### [Your objective]
Whatever the records contain, reproduce all of them exactly.

----- Material supplied -----

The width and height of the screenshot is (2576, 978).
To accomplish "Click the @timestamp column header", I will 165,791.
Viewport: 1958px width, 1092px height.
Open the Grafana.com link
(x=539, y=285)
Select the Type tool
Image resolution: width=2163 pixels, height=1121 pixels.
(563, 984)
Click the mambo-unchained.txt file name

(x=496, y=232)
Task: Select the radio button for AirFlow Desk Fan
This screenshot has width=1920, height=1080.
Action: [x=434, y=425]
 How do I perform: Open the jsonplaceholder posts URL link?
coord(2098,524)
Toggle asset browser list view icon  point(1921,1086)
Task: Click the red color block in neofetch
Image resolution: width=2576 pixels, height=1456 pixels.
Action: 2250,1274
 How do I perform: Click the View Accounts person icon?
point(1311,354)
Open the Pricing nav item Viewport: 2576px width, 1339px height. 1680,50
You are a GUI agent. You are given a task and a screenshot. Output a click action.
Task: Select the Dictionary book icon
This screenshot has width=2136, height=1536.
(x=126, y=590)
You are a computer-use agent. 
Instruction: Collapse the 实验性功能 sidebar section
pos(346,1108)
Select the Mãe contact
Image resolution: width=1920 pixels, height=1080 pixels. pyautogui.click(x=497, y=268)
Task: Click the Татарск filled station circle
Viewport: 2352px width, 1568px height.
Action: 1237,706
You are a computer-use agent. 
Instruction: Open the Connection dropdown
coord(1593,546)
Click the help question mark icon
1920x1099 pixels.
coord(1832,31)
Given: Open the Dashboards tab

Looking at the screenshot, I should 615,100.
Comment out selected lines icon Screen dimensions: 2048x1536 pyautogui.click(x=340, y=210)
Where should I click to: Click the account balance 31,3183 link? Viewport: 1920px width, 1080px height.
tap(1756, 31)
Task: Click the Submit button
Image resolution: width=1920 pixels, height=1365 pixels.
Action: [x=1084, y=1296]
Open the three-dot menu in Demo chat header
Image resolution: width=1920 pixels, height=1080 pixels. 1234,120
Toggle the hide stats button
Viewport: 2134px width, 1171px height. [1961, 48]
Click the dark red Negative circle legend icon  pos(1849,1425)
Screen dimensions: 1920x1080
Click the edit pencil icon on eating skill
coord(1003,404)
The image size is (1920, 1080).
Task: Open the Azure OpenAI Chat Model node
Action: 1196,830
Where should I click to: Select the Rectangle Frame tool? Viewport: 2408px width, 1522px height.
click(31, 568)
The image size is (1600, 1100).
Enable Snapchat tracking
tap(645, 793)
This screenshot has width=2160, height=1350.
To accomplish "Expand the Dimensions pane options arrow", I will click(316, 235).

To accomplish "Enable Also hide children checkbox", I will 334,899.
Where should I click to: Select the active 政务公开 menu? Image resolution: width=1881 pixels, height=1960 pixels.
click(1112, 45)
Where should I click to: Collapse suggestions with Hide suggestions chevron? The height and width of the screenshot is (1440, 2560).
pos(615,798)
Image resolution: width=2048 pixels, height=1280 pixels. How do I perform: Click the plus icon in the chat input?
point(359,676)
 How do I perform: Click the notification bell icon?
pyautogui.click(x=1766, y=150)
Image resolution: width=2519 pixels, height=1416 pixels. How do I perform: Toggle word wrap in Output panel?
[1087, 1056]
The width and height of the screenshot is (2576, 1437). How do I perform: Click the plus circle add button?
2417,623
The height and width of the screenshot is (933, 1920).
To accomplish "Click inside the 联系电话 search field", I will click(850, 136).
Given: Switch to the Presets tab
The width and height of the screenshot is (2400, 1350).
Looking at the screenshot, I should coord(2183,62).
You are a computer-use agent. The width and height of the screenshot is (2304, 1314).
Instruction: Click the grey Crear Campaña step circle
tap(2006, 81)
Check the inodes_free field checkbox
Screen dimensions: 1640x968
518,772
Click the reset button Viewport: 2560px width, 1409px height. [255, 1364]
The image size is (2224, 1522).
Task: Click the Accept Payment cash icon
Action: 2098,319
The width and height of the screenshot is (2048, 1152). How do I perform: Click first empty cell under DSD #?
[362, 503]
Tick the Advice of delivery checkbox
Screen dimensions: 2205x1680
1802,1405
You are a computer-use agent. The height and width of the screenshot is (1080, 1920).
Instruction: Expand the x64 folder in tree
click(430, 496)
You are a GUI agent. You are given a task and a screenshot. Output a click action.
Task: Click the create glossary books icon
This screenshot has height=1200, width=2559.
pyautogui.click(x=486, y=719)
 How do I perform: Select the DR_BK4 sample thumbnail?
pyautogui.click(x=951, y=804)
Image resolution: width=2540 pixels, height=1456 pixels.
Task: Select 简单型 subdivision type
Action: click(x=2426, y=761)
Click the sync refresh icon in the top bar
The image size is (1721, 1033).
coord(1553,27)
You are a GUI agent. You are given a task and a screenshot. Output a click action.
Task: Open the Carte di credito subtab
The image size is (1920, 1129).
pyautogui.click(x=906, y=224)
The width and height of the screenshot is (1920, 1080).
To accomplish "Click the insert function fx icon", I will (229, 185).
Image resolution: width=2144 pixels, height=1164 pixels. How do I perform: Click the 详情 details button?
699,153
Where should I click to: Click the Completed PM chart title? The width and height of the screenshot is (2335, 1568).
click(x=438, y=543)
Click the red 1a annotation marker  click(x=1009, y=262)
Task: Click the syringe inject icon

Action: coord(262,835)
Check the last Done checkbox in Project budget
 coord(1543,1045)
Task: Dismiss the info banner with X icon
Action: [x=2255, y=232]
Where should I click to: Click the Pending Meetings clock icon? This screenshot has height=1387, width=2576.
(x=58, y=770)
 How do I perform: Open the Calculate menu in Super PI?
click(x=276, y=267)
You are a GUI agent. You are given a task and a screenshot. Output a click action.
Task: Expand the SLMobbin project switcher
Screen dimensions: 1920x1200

-----

### [Result of this task]
The width and height of the screenshot is (2576, 978).
To accomplish "Click the @timestamp column header", I will 165,791.
Viewport: 1958px width, 1092px height.
Open the Grafana.com link
(x=539, y=285)
Select the Type tool
Image resolution: width=2163 pixels, height=1121 pixels.
(563, 984)
Click the mambo-unchained.txt file name

(x=496, y=232)
Task: Select the radio button for AirFlow Desk Fan
This screenshot has width=1920, height=1080.
Action: [x=434, y=425]
 How do I perform: Open the jsonplaceholder posts URL link?
coord(2098,524)
Toggle asset browser list view icon  point(1921,1086)
Task: Click the red color block in neofetch
Image resolution: width=2576 pixels, height=1456 pixels.
Action: 2250,1274
 How do I perform: Click the View Accounts person icon?
point(1311,354)
Open the Pricing nav item Viewport: 2576px width, 1339px height. 1680,50
You are a GUI agent. You are given a task and a screenshot. Output a click action.
Task: Select the Dictionary book icon
This screenshot has width=2136, height=1536.
(x=126, y=590)
You are a computer-use agent. 
Instruction: Collapse the 实验性功能 sidebar section
pos(346,1108)
Select the Mãe contact
Image resolution: width=1920 pixels, height=1080 pixels. pyautogui.click(x=497, y=268)
Task: Click the Татарск filled station circle
Viewport: 2352px width, 1568px height.
Action: 1237,706
You are a computer-use agent. 
Instruction: Open the Connection dropdown
coord(1593,546)
Click the help question mark icon
1920x1099 pixels.
coord(1832,31)
Given: Open the Dashboards tab

Looking at the screenshot, I should 615,100.
Comment out selected lines icon Screen dimensions: 2048x1536 pyautogui.click(x=340, y=210)
Where should I click to: Click the account balance 31,3183 link? Viewport: 1920px width, 1080px height.
tap(1756, 31)
Task: Click the Submit button
Image resolution: width=1920 pixels, height=1365 pixels.
Action: [x=1084, y=1296]
Open the three-dot menu in Demo chat header
Image resolution: width=1920 pixels, height=1080 pixels. 1234,120
Toggle the hide stats button
Viewport: 2134px width, 1171px height. [1961, 48]
Click the dark red Negative circle legend icon  pos(1849,1425)
Screen dimensions: 1920x1080
Click the edit pencil icon on eating skill
coord(1003,404)
The image size is (1920, 1080).
Task: Open the Azure OpenAI Chat Model node
Action: 1196,830
Where should I click to: Select the Rectangle Frame tool? Viewport: 2408px width, 1522px height.
click(31, 568)
The image size is (1600, 1100).
Enable Snapchat tracking
tap(645, 793)
This screenshot has width=2160, height=1350.
To accomplish "Expand the Dimensions pane options arrow", I will click(316, 235).

To accomplish "Enable Also hide children checkbox", I will 334,899.
Where should I click to: Select the active 政务公开 menu? Image resolution: width=1881 pixels, height=1960 pixels.
click(1112, 45)
Where should I click to: Collapse suggestions with Hide suggestions chevron? The height and width of the screenshot is (1440, 2560).
pos(615,798)
Image resolution: width=2048 pixels, height=1280 pixels. How do I perform: Click the plus icon in the chat input?
point(359,676)
 How do I perform: Click the notification bell icon?
pyautogui.click(x=1766, y=150)
Image resolution: width=2519 pixels, height=1416 pixels. How do I perform: Toggle word wrap in Output panel?
[1087, 1056]
The width and height of the screenshot is (2576, 1437). How do I perform: Click the plus circle add button?
2417,623
The height and width of the screenshot is (933, 1920).
To accomplish "Click inside the 联系电话 search field", I will click(850, 136).
Given: Switch to the Presets tab
The width and height of the screenshot is (2400, 1350).
Looking at the screenshot, I should coord(2183,62).
You are a computer-use agent. The width and height of the screenshot is (2304, 1314).
Instruction: Click the grey Crear Campaña step circle
tap(2006, 81)
Check the inodes_free field checkbox
Screen dimensions: 1640x968
518,772
Click the reset button Viewport: 2560px width, 1409px height. [255, 1364]
The image size is (2224, 1522).
Task: Click the Accept Payment cash icon
Action: 2098,319
The width and height of the screenshot is (2048, 1152). How do I perform: Click first empty cell under DSD #?
[362, 503]
Tick the Advice of delivery checkbox
Screen dimensions: 2205x1680
1802,1405
You are a computer-use agent. The height and width of the screenshot is (1080, 1920).
Instruction: Expand the x64 folder in tree
click(430, 496)
You are a GUI agent. You are given a task and a screenshot. Output a click action.
Task: Click the create glossary books icon
This screenshot has height=1200, width=2559.
pyautogui.click(x=486, y=719)
 How do I perform: Select the DR_BK4 sample thumbnail?
pyautogui.click(x=951, y=804)
Image resolution: width=2540 pixels, height=1456 pixels.
Task: Select 简单型 subdivision type
Action: click(x=2426, y=761)
Click the sync refresh icon in the top bar
The image size is (1721, 1033).
coord(1553,27)
You are a GUI agent. You are given a task and a screenshot. Output a click action.
Task: Open the Carte di credito subtab
The image size is (1920, 1129).
pyautogui.click(x=906, y=224)
The width and height of the screenshot is (1920, 1080).
To accomplish "Click the insert function fx icon", I will (229, 185).
Image resolution: width=2144 pixels, height=1164 pixels. How do I perform: Click the 详情 details button?
699,153
Where should I click to: Click the Completed PM chart title? The width and height of the screenshot is (2335, 1568).
click(x=438, y=543)
Click the red 1a annotation marker  click(x=1009, y=262)
Task: Click the syringe inject icon

Action: coord(262,835)
Check the last Done checkbox in Project budget
 coord(1543,1045)
Task: Dismiss the info banner with X icon
Action: [x=2255, y=232]
Where should I click to: Click the Pending Meetings clock icon? This screenshot has height=1387, width=2576.
(x=58, y=770)
 How do I perform: Open the Calculate menu in Super PI?
click(x=276, y=267)
You are a GUI agent. You are given a task and a screenshot. Output a click action.
Task: Expand the SLMobbin project switcher
Screen dimensions: 1920x1200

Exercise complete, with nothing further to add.